Kurogane stared, momentarily shocked into silence.
“W-what?!” he squeaked, unable to completely convey how utterly embarrassed he felt. “N-No! Of course not! It’s because it’s a damn manj-!”
“Darling, you don’t have the most approachable personality,” his mother began with a pacifying tone, gently prying open her son’s now-white fingers from around his fiancée. “It would, perhaps, help greatly to improve your ‘tough-guy’ image if you took Mokona here to be your wife. You must admit, nobody would be hesitant to approach such a cute thing.”
Mokona pretended to blush and hid its face behind its stubby hands.
“Mokona is a delicate flower that blossoms only to bring smiles to the world!” It gushed over itself, twirling in a happy circle and seemingly forgetting that Kurogane was around for now.
“We’re not going to force you into anything, mind,” Kurogane’s father said, crossing his arms. “We just want you to think about it.”
“I’M NOT GONNA-”
“Kurogane does not want to be Mokona’s red hot lover?” the white bun asked, its ears drooping sadly and its tiny mouth curling downwards into an exaggerated frown. Kurogane stared down at it incredulously, fluttering up a few inches to get away from it.
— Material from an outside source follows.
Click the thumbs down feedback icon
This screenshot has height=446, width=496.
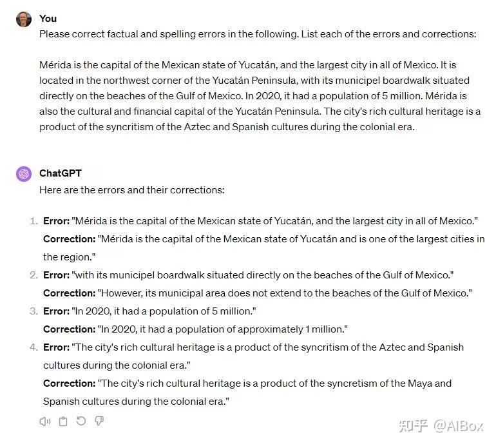(x=99, y=422)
He looked up; beyond his parents and the crazy white bun were the five council members, all looking delicate and beautiful as they always did, carefully regarding the situation with varying looks. Some looked hopeful while others looked as though they expected him to storm off as was his habit. None of them looked as though they approved of his attitude.
“Just think on it, will you, darling?” his mother asked, guilting him perhaps unintentionally with those pleading eyes of hers. He looked down at her for a moment before giving a long, aggravated sigh. “We hold you under no obligation to accept. Just consider it.”
“Fine, whatever,” he said, taking off into the fading afternoon light. His parents watched him go pensively as their potential future daughter-in-law fluttered off to explore its new honeymoon suite.
“He’ll do the right thing,” Kurogane’s father assured his wife.
…And this would be where I wink suggestively?
Also, um, this won’t be an “everyone hits on Fai and just takes it like a weepy uke” fic, so don’t worry, Fai will have a backbone and will not be a total girl.